EXERCISE DETAILS: Hand back, word for word, the lines from the one containing "This screenshot has width=960, height=600." to the end of the records, both included, and leave out pictures.

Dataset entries
---

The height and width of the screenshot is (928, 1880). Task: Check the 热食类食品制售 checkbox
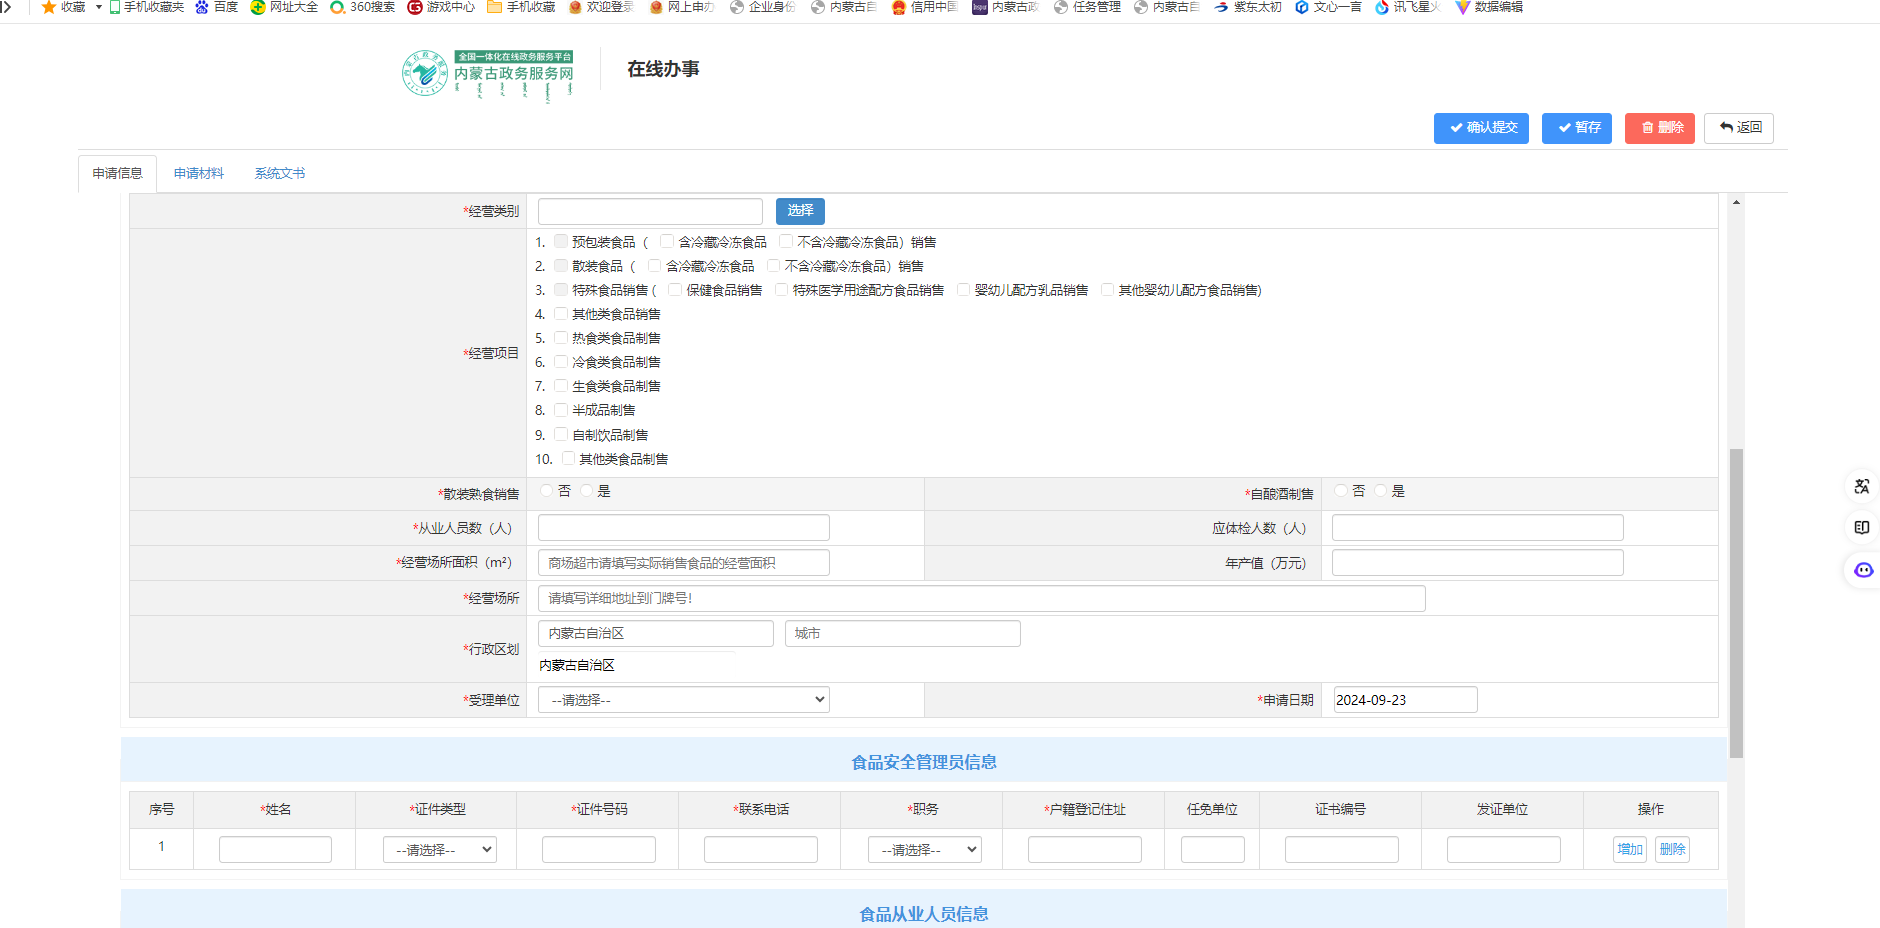[561, 338]
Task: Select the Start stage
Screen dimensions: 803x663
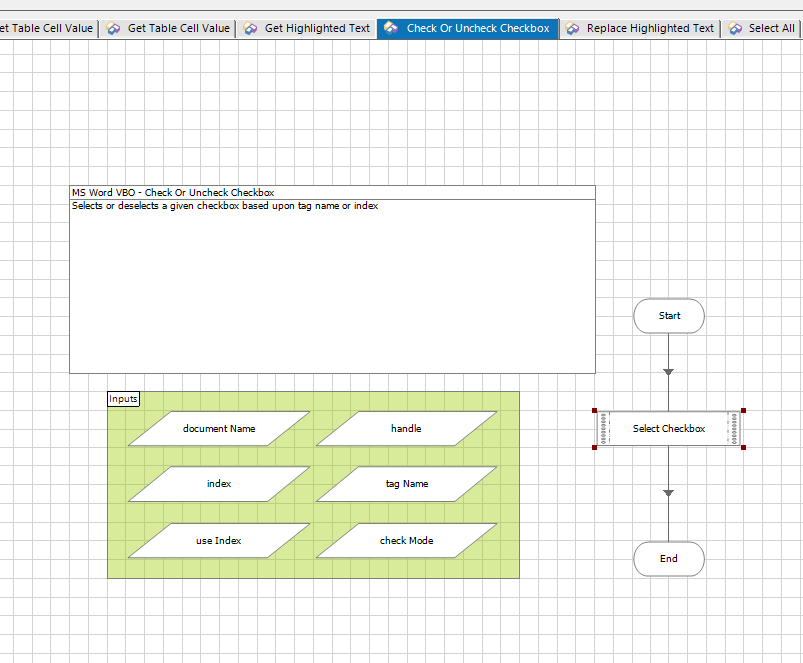Action: [x=669, y=316]
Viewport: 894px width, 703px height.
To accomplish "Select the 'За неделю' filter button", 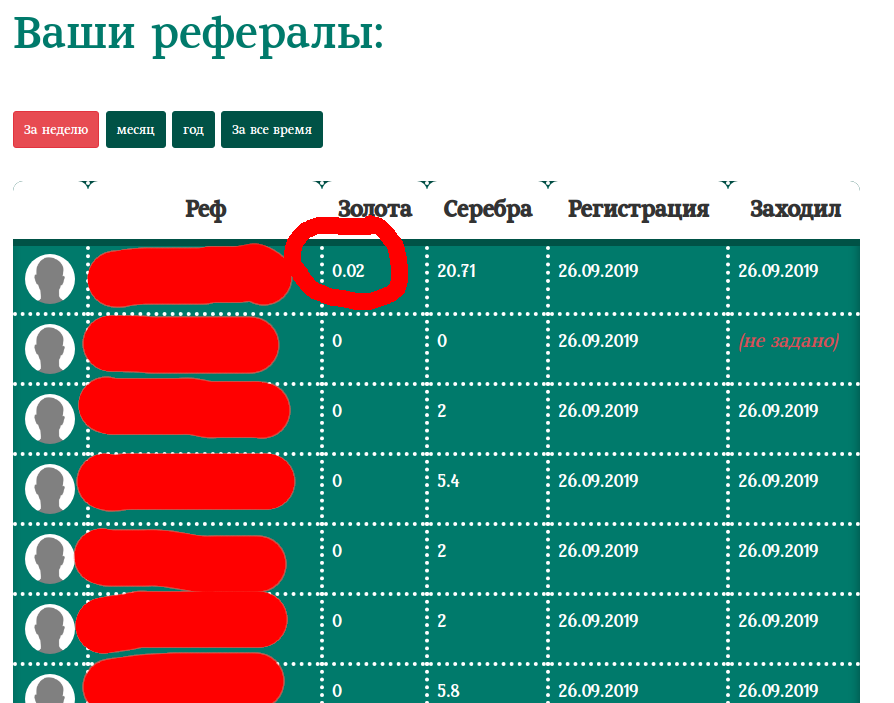I will coord(56,129).
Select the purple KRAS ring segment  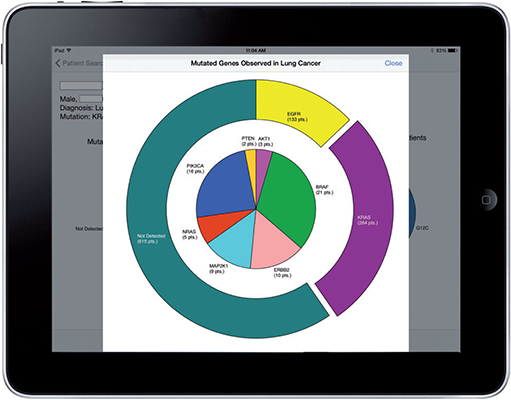362,218
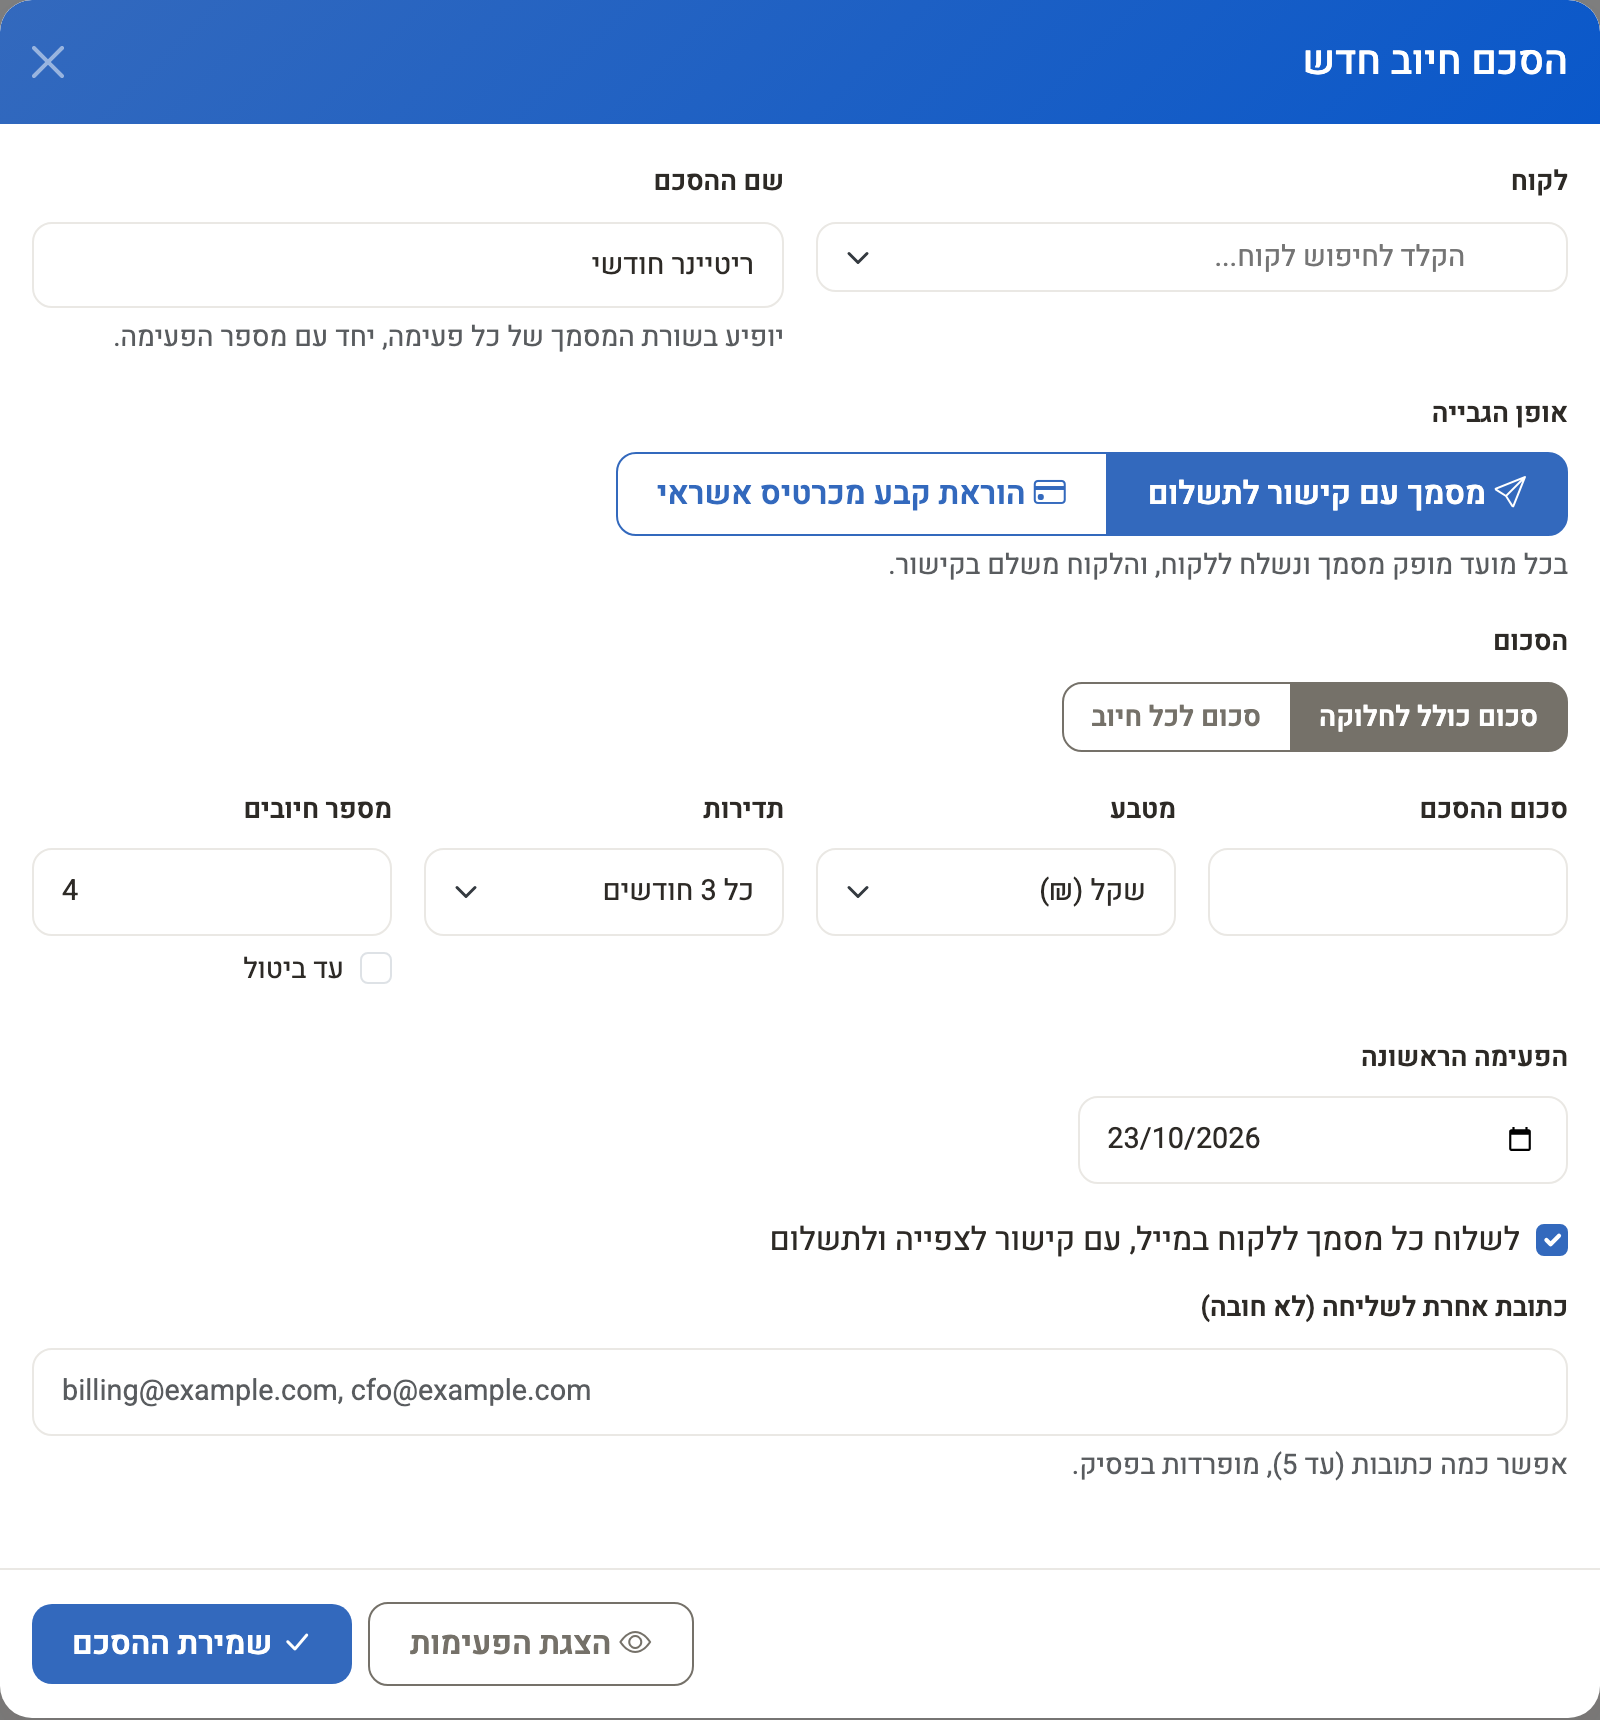Toggle the עד ביטול checkbox
Screen dimensions: 1600x1720
pyautogui.click(x=376, y=968)
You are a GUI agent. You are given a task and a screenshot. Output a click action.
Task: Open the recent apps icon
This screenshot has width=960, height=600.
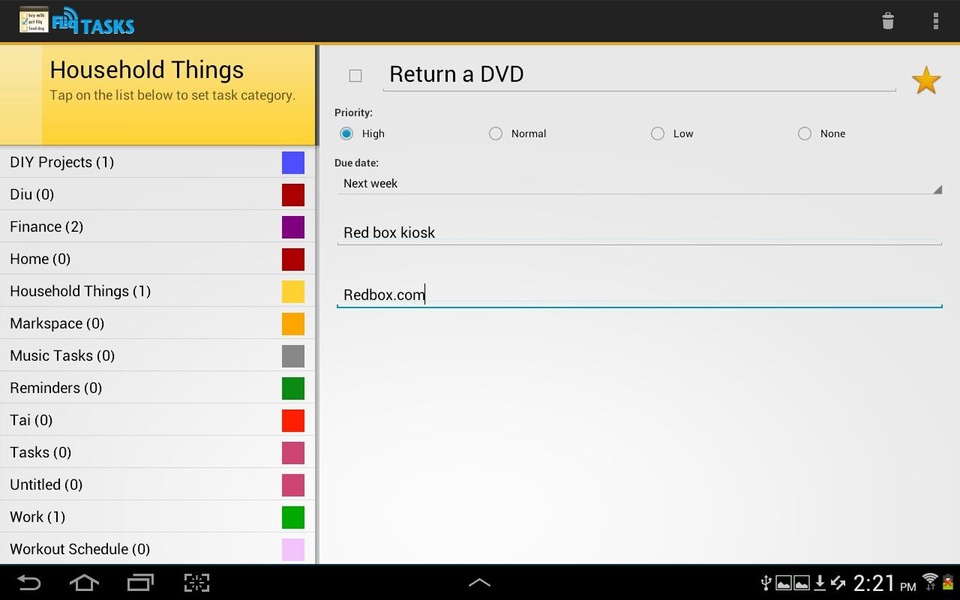point(140,582)
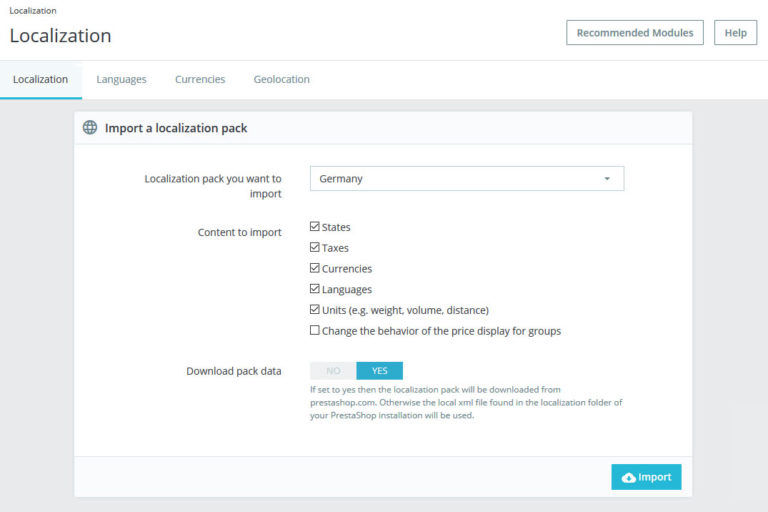Viewport: 768px width, 512px height.
Task: Toggle the Languages checkbox
Action: [x=314, y=289]
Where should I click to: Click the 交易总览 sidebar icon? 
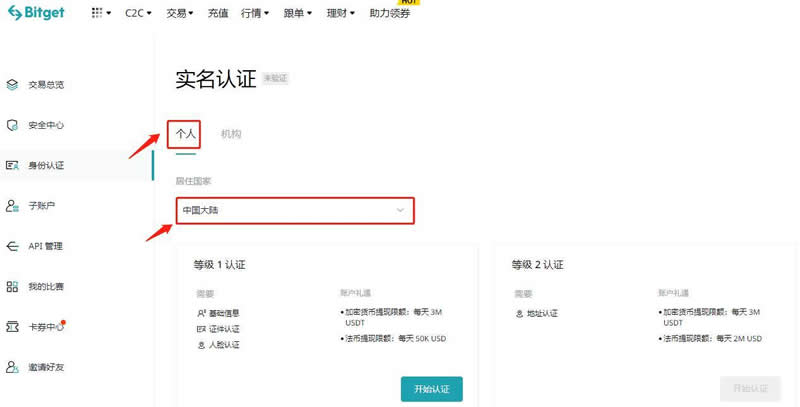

---

THE ANSWER:
This screenshot has width=960, height=600.
point(140,582)
Viewport: 768px width, 512px height.
Task: Toggle the Languages checkbox
Action: [x=314, y=289]
Where should I click to: Click the 交易总览 sidebar icon? 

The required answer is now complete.